Explore the practices for sustainably mitigating the cost of speedy delivery—with implementation codes
As the machine learning (ML) community advances over the years, the resources available for developing ML projects are plentiful. For example, we can rely on the generic Python package scikit-learn, which is built on NumPy, SciPy, and matplotlib, for data preprocessing and basic predictive tasks. Or we can leverage the open-source collection of pre-trained models from Hugging Face for analyzing diverse types of datasets. These empower current data scientists to quickly and effortlessly tackle standard ML tasks while achieving moderately good model performance.
However, the abundance of ML tools often leads business stakeholders and even practitioners to underestimate the effort required to build enterprise-level ML systems. Particularly when faced with tight project deadlines, the teams may expedite deploying systems to production without giving sufficient technical considerations. Consequently, the ML system often does not address the business needs in a technically sustainable and maintainable manner.
As the system evolves and deploys over time, technical debts accumulate — The longer the implied cost remains unaddressed, the more costly it becomes to rectify them.
There are multiple sources of technical debts in the ML system. Some are included below.

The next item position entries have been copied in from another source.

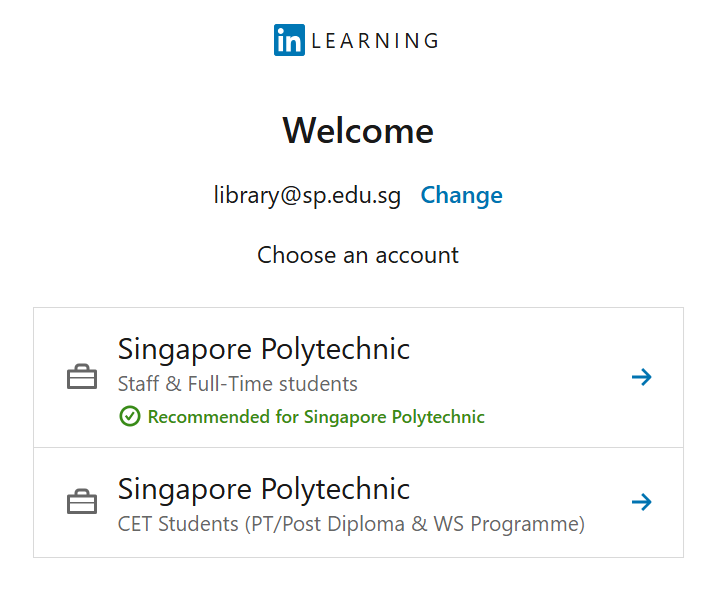Select the second Singapore Polytechnic account title

(x=264, y=489)
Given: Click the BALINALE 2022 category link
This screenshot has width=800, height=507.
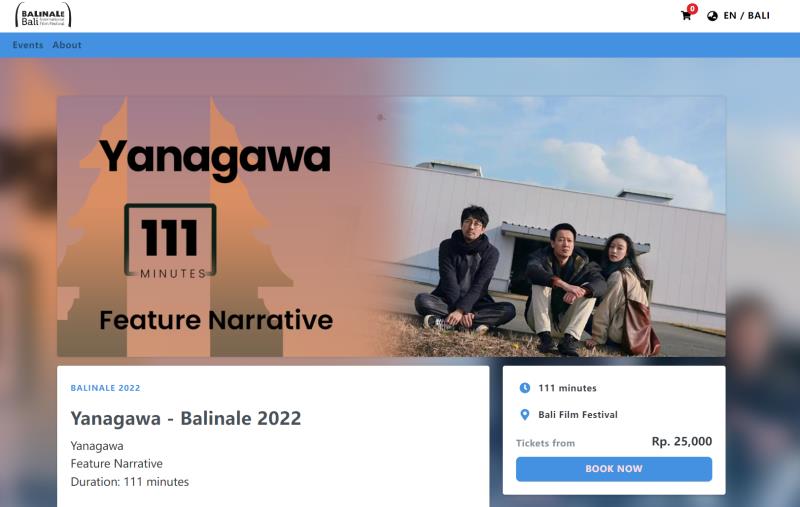Looking at the screenshot, I should (105, 388).
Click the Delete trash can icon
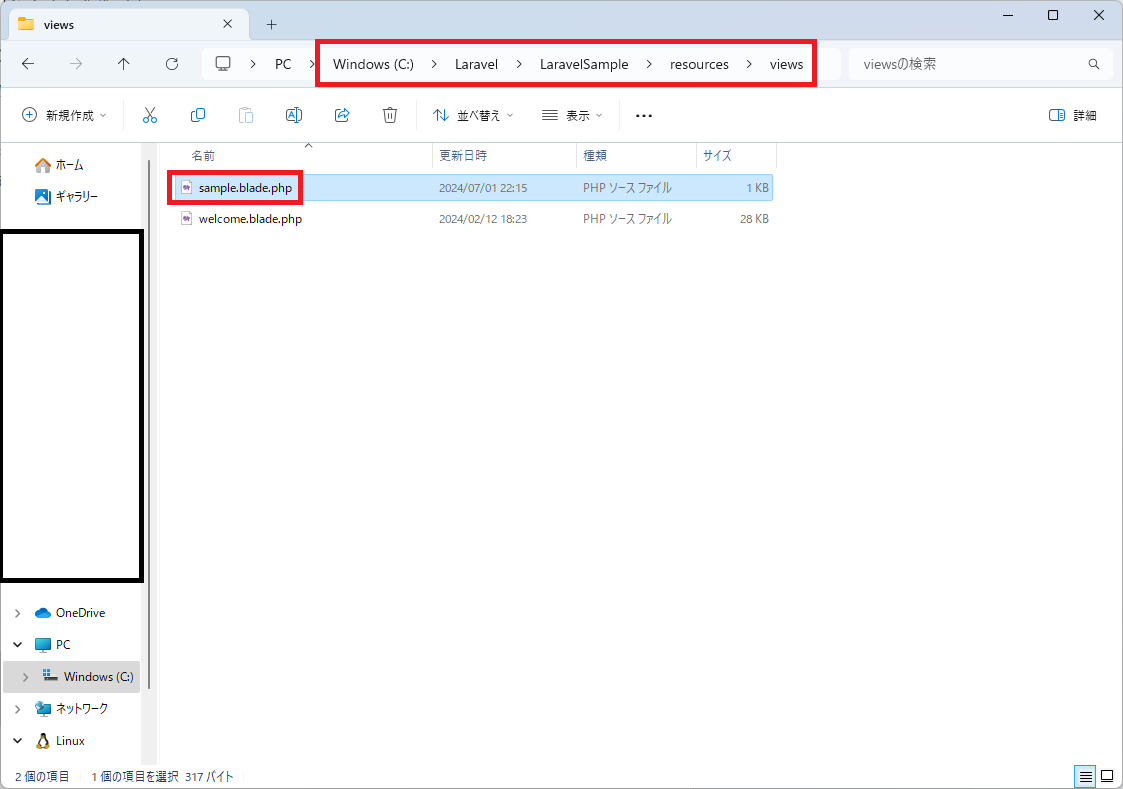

#1 Inflexible code design to cater to unforeseen requirements
To validate if ML can address the enterprise challenges at hand, many ML projects commence with a proof of concept (PoC). We initially created a Jupyter Notebook or Google Colab environment to explore data, then developed several ad-hoc functions, and created the illusion of nearing project completion for stakeholders. Such systems building directly from PoC may end up consisting mostly of glue code — the supporting code that connects specific incompatible components but itself does not have the functionality of data analysis. They can be spaghetti-like, hard to maintain, and prone to errors.